→ **Problem to work on**: No pictures belong in the copy. Reproduce exactly the lines beginning at the line containing "Expand the Jason PRESTON row" and continuing to the end of the entries below.

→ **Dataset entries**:
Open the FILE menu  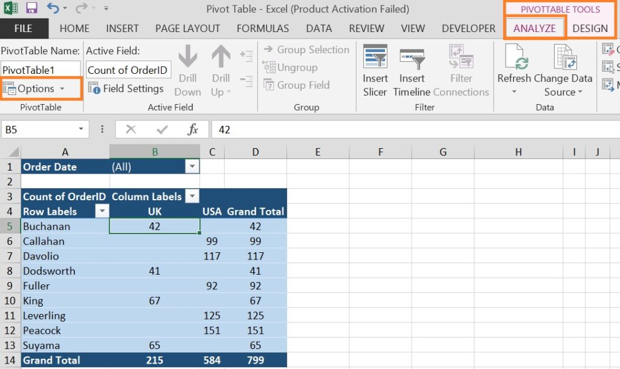[x=24, y=28]
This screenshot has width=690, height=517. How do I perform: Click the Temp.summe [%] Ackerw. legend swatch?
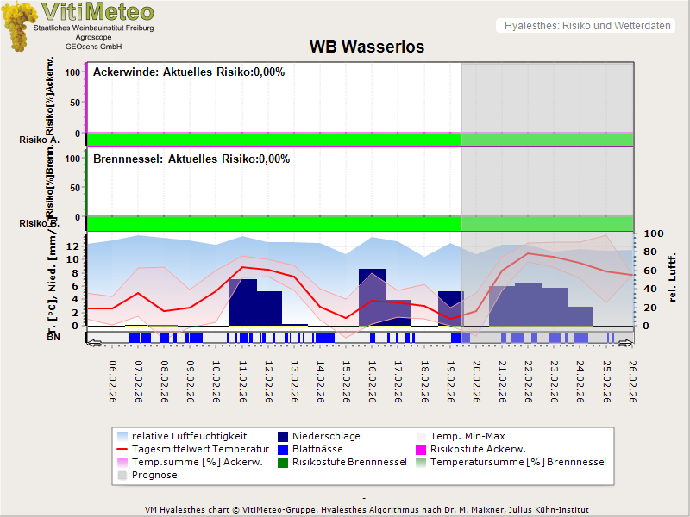tap(122, 462)
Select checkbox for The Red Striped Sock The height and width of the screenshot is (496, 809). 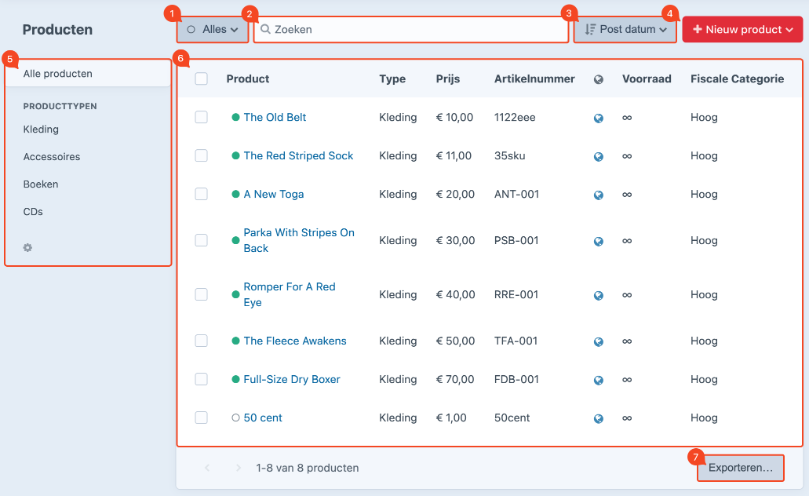(202, 155)
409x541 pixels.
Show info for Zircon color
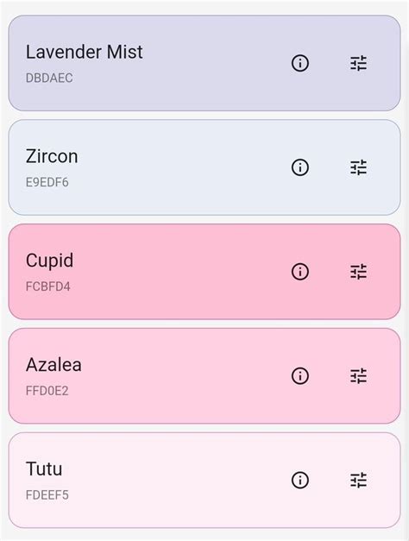[300, 167]
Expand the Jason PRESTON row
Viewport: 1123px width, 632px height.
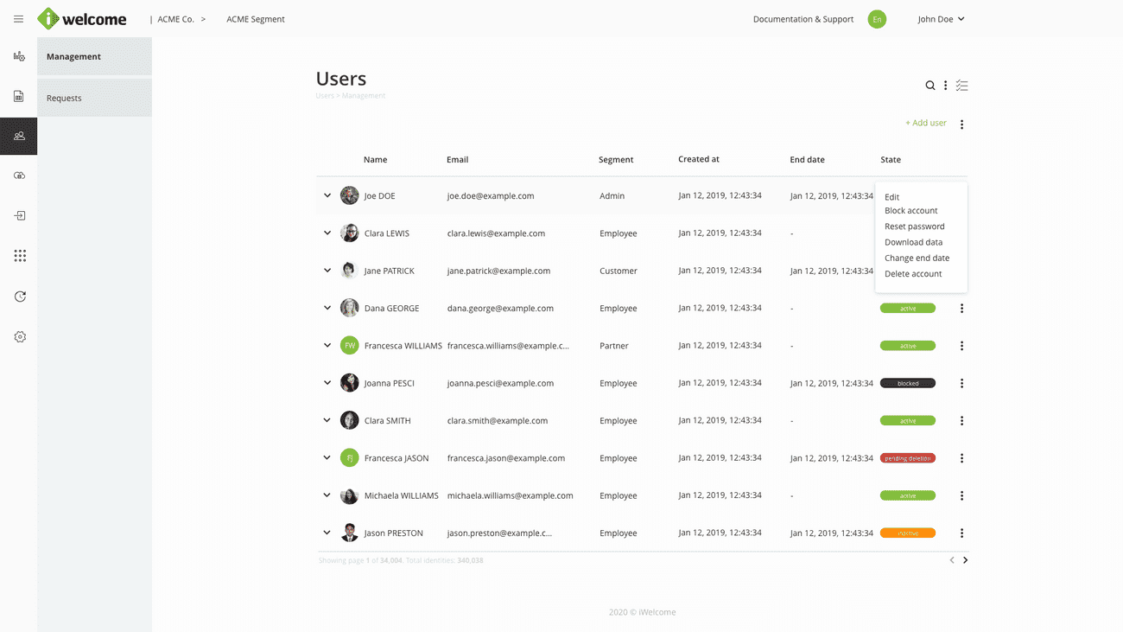tap(327, 533)
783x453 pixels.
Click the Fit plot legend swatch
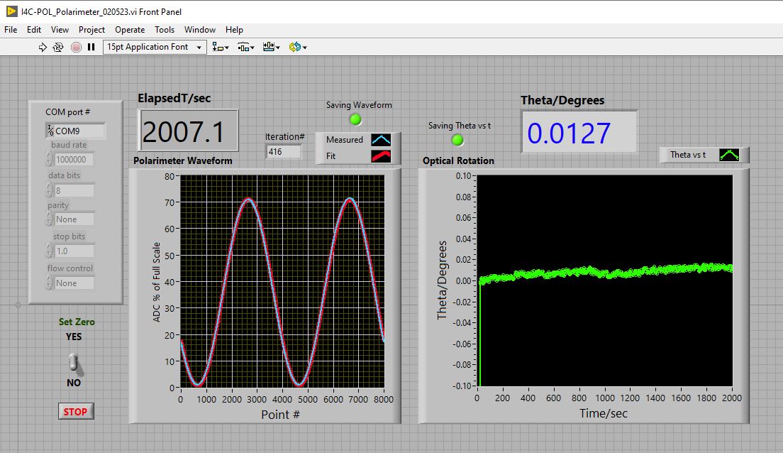pos(381,155)
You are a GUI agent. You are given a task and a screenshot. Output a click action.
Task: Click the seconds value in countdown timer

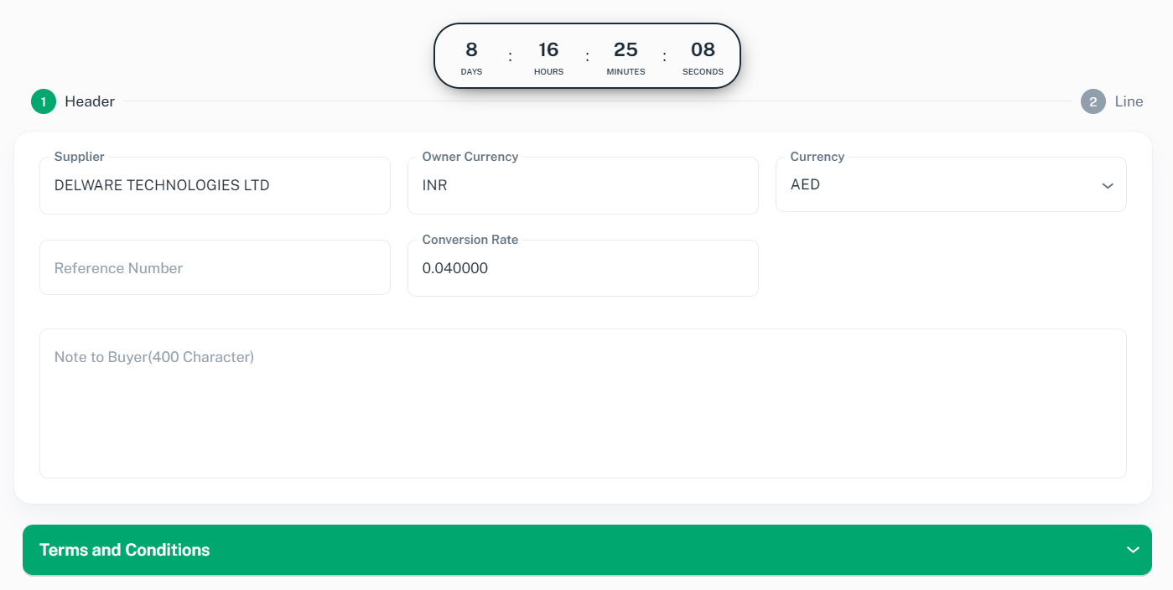pos(703,49)
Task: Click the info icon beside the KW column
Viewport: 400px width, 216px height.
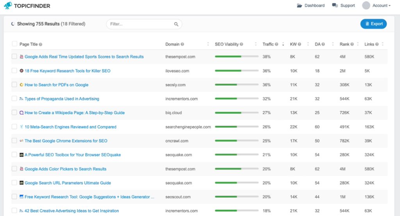Action: pos(300,44)
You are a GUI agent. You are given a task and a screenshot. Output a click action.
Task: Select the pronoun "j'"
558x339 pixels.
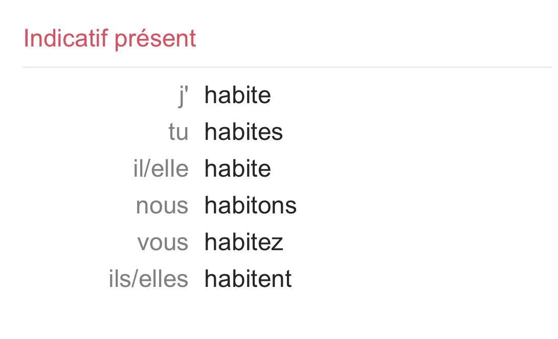point(184,95)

→ **Result of the exercise**:
Expand the Jason PRESTON row
Viewport: 1123px width, 632px height.
tap(327, 533)
783x453 pixels.
Click the Fit plot legend swatch
pos(381,155)
You are a GUI agent. You are given a task and a screenshot. Output a click action.
Task: Click the seconds value in countdown timer

pos(703,49)
Task: Click the info icon beside the KW column
Viewport: 400px width, 216px height.
Action: pos(300,44)
You are a GUI agent. You are given a task and a screenshot. Output a click action.
Task: Select the pronoun "j'"
558x339 pixels.
point(184,95)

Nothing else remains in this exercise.